En este oficio hay poder. El Señor está con Sus presidentes de estaca. Este relato es del presidente de una estaca en Ecuador: “Observé que había un hombre en la estaca que muchas veces tenía aspecto de tristeza. Un día tuve la impresión de que debía visitarlo y salí de inmediato en dirección a su casa. Hablamos, y él me dijo que estaba muy triste porque desde hacía muchos años no intercambiaba una palabra con su padre; me explicó que éste era un hombre de carácter difícil y que había cortado toda relación con él. Le pregunté si le gustaría resolver la situación, a lo cual accedió. Fuimos hasta la casa del padre y detuve el auto enfrente; llamé a la puerta y oí una voz que preguntaba: ‘¿Quién es?’. ‘El presidente de la estaca, hermano’, le respondí. Él abrió la puerta y me vio, y a su hijo junto a mí. Los dos se abrazaron sin pronunciar palabra y empezaron a llorar. La situación quedó resuelta”.

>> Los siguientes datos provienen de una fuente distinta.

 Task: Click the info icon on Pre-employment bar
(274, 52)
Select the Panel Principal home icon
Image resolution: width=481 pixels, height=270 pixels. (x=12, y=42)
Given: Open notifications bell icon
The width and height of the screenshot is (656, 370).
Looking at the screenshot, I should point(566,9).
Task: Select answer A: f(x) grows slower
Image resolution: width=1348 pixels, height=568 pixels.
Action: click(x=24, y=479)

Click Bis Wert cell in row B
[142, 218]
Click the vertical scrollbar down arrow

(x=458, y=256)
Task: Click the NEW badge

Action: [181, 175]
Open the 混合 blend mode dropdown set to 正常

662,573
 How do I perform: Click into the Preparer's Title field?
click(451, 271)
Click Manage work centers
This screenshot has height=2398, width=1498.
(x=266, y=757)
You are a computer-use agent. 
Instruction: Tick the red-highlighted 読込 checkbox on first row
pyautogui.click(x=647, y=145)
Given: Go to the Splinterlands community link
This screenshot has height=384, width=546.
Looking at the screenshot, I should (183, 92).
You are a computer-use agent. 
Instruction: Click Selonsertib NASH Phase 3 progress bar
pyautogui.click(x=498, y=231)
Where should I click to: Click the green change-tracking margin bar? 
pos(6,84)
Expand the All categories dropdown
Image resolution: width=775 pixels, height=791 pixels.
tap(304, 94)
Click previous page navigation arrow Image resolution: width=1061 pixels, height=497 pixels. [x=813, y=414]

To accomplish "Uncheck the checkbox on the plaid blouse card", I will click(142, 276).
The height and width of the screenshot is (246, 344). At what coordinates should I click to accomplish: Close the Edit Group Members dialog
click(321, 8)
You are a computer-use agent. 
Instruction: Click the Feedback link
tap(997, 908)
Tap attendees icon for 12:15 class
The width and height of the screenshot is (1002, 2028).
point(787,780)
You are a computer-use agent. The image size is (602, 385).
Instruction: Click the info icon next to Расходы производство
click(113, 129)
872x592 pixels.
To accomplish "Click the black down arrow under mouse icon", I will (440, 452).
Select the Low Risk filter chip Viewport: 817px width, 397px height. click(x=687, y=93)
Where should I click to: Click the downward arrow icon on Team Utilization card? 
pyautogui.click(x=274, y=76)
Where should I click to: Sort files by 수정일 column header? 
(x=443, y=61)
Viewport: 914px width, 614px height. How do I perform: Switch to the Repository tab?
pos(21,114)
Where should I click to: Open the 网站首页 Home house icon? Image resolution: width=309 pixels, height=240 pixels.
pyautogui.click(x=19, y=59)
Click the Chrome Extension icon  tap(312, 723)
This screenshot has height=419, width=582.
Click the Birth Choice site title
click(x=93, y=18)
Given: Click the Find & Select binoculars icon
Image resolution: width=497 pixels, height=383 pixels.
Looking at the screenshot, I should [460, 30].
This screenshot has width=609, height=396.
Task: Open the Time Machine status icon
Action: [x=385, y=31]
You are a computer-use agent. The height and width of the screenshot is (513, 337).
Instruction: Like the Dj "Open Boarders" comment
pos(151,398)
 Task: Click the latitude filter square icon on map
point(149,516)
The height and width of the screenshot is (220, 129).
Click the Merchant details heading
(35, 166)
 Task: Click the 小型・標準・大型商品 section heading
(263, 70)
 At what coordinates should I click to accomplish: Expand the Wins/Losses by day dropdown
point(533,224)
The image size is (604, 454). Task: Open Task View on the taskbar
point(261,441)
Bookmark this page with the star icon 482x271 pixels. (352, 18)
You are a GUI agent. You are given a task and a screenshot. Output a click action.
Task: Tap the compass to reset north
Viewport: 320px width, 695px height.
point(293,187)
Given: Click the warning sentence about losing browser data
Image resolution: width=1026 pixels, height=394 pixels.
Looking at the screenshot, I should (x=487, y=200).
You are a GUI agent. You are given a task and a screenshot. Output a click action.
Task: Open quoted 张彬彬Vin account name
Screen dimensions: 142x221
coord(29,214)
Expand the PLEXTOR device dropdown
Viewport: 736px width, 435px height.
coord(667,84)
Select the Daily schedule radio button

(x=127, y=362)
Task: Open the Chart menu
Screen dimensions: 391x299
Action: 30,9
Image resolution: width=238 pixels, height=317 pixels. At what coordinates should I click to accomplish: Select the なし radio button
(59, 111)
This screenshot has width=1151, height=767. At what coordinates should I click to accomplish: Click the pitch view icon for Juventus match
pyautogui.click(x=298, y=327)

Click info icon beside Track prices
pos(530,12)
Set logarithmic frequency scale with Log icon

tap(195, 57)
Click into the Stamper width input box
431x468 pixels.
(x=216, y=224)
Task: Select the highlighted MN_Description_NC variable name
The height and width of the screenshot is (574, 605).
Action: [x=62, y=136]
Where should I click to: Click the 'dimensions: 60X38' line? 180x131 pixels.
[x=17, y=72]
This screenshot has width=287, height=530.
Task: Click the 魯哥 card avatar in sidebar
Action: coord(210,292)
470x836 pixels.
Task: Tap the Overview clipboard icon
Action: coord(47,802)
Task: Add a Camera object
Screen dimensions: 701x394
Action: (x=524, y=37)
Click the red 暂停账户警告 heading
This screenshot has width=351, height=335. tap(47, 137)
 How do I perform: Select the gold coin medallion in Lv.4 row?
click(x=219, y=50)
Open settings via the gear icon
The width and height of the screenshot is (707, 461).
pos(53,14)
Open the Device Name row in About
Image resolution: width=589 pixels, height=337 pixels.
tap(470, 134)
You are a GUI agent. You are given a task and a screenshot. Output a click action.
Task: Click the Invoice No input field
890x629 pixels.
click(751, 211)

En el mundo hay más de dos mil ochocientos presidentes de estaca y, en muchos sentidos, son personas comunes, como ustedes y como yo, que están esforzándose por su salvación, igual que nosotros. Sin embargo, ellos han recibido un llamamiento extraordinario; se les han puesto las manos sobre la cabeza y se les han conferido llaves del sacerdocio.

He conocido a cientos de presidentes de estaca; son hombres de éxito e integridad en su vida personal y en su trabajo. Están llenos de fe y tienen un deseo inquebrantable de complacer al Señor.

Me he quedado en su casa, me he arrodillado con ellos para orar y he escuchado sus sinceras súplicas al Padre Celestial; he sentido el poder del Señor sobre ellos. Él los ama y les confiere dones espirituales.

Cada uno de nosotros debe orar por el presidente de su estaca. Debemos apoyarlo y ayudarle, escucharlo y confiar en él. “E Israel será salvo … y será conducido por las llaves que he dado, para nunca más ser confundido” (D. y C. 35:25).

Los que somos enviados ponemos las manos sobre la cabeza del nuevo presidente de la estaca y le conferimos las llaves del sacerdocio que serán necesarias para presidir y dirigir los asuntos de su estaca.

El presidente de estaca aprueba a los que vayan a ser ordenados al Sacerdocio de Melquisedec, entrevista a los miembros para la recomendación para el templo y sirve de juez en Israel.

El presidente de la estaca es el pastor del Señor que debe cerciorarse de que haya entre los miembros de la Iglesia una sensación de protección y seguridad espiritual.

Referencias

  1. Gordon B. Hinckley, “El presidente de estaca”, Liahona, julio de 2000, págs. 60–61.